To my great relief, he lays the sword on the altar, though he keeps his hand within easy reach as he lifts the purple cloth that covers it. The stone beneath shows a carved bas-relief of figures, their faces so worn by time that only a blurred outline of their humanity remains. It appears cen turies old.

‘Comes from one of the Sussex abbeys torn down in the Dissolution,’ he remarks, as if he reads my thoughts. ‘My brother bought it secretly and kept it in his own chapel. We had it brought here after he died. You cannot imagine the work it takes to move a thing like that. Illegal to possess it, of course.’

His voice grows muffled as he turns his back to me and crouches in front of the altar. Set into the stone near the base is a narrow recess; Howard reaches in and draws out a wooden casket, its lid inlaid with an intricate pattern stamped in gold. He takes a key from somewhere inside his robe and unlocks the box. I take a tentative step nearer, my palms prickling with sweat; I am anxious to stay out of the range of that sword. As I pass the black cabinet I gently kick my discarded knife out of sight, just underneath it, while his back is turned.

‘You won’t see properly from there,’ he says, standing and turning. ‘Come.’
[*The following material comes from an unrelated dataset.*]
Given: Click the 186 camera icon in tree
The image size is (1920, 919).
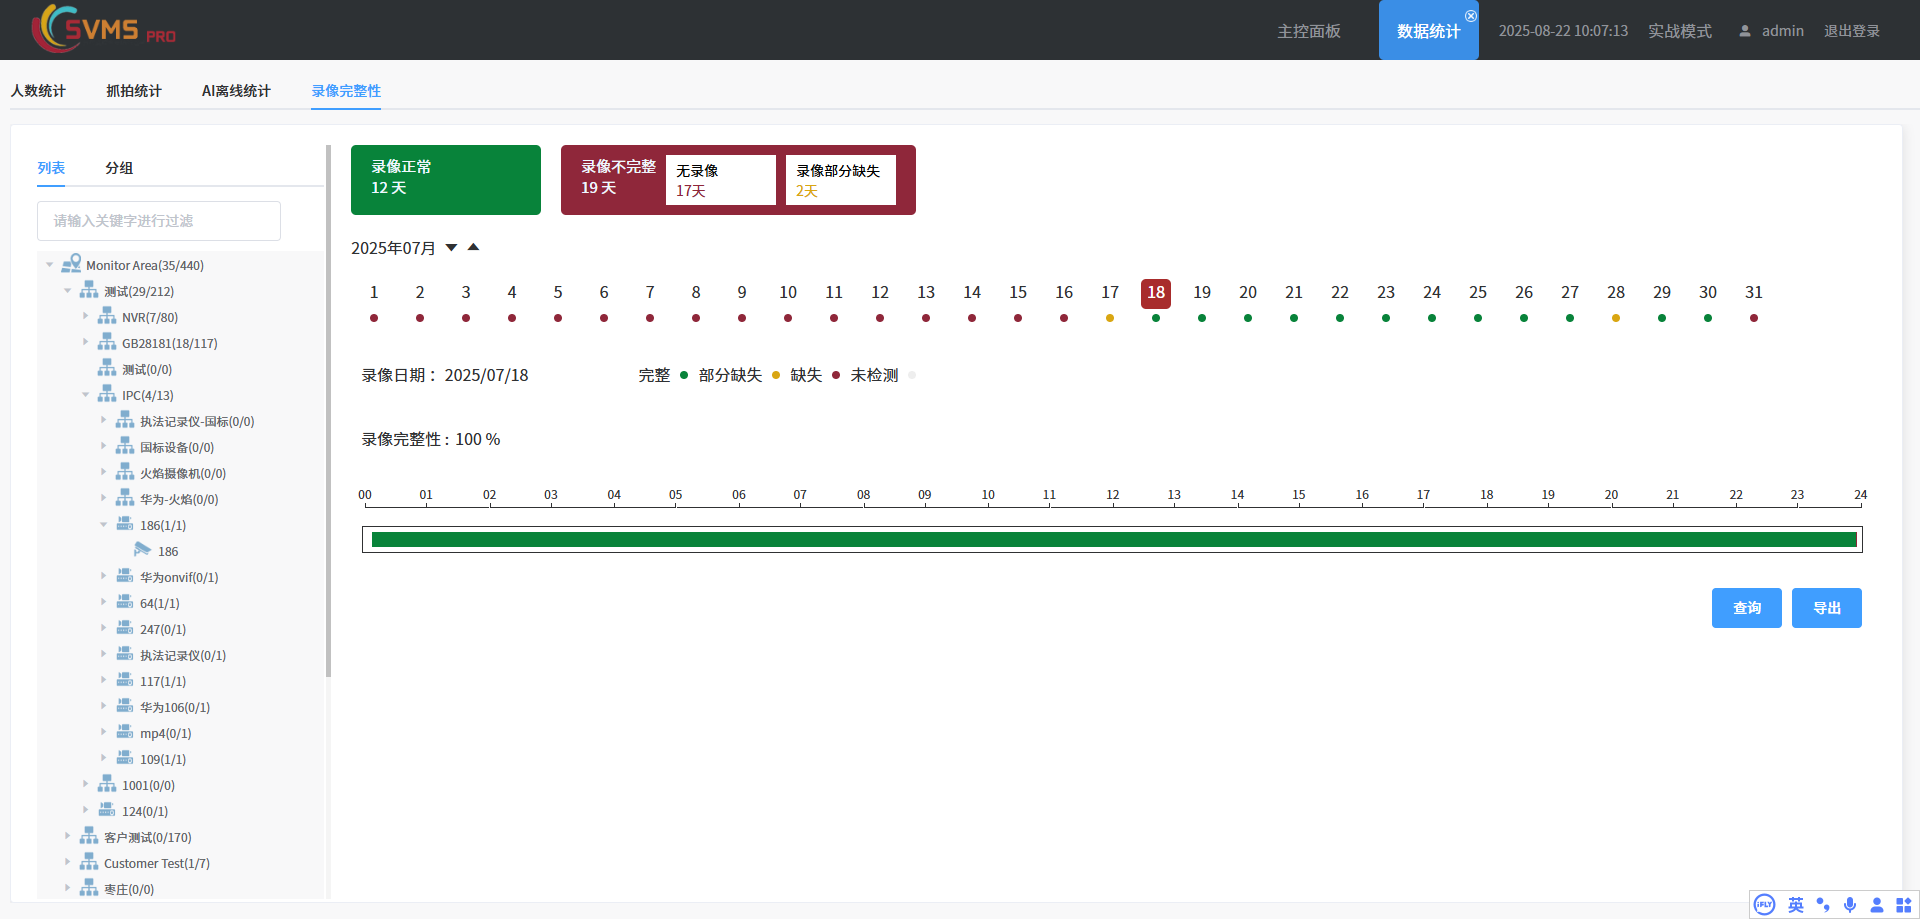Looking at the screenshot, I should point(142,550).
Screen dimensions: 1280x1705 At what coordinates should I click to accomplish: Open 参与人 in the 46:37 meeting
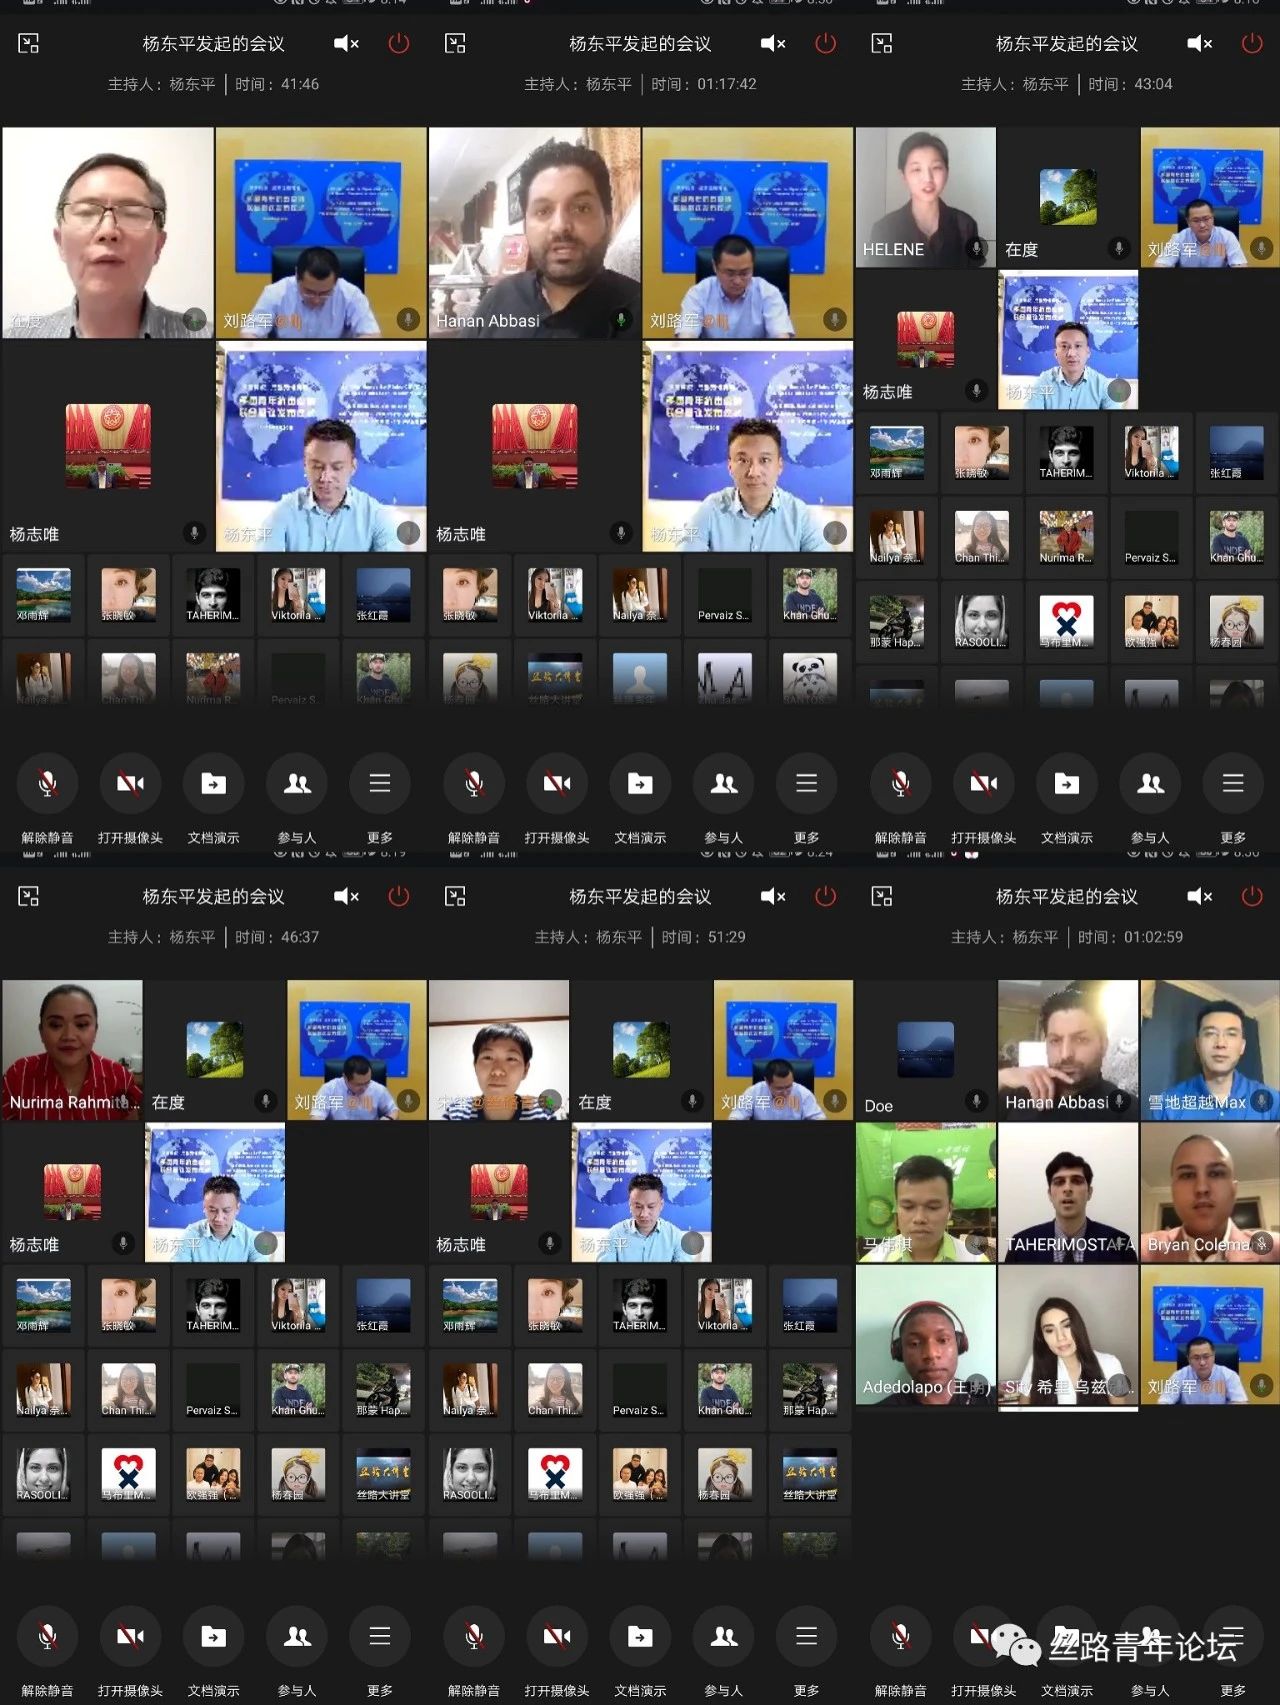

He holds it out to me, an object wrapped in a layer of protective linen. As I move closer, he unwraps the coverings to reveal a book bound in faded leather. I experience a sudden weakness in my limbs, as if my body had been flushed with cold water, as my heart gives an impossible lurch and I rush forward, almost forgetting the sword.

Could this really be the book I had chased from Venice to Paris to Oxford, the fifteenth book of the writings of the Egyptian sage Hermes Trismegistus, brought to Cosimo de’ Medici out of the ruins of Byzantium, given to the great neo-Platonist Marsilio Ficino to translate and hidden by him when he recognised the awful power of what it contained? The book that, according to an old Venetian I had known in Paris, Ficino gave into the safekeeping of the bookseller Vespasiano da Bisticci, whose apprentice mistakenly sold it on to an English collector; the book that had lain unrecognised in an Oxford college library until a wily librarian saved it from the Royal Commission’s purges; the book that an unscrupulous dealer named Rowland Jenkes had sold to Dee for a fortune, and which Dee held in his hands for barely a day before it was stolen from him at Henry Howard’s command? By all that was sacred - could it be that I was finally in the presence of the book that was believed to hold the secret of man’s divine origin, of how to recover that divinity? I hardly dared breathe.

‘Open it, if you want.’ Howard’s smile grows wolfish. His eyes glitter; he looks like a child flaunting a marzipan figure, determined that you should fully appreciate the wonder of it, secure in the knowledge that you shall never take it from him. He nods, encouraging. I reach out, my hand visibly trembling, and lift the book from the casket. In the moment of opening the cover, it is as if the world ceases turning; I can hear my own heartbeat as if it came from somewhere outside. The bound manuscript pages are old and stiff, the Greek characters so faint in places as to be almost illegible, but as I begin to read, there is no doubt in my mind that this book is authentic.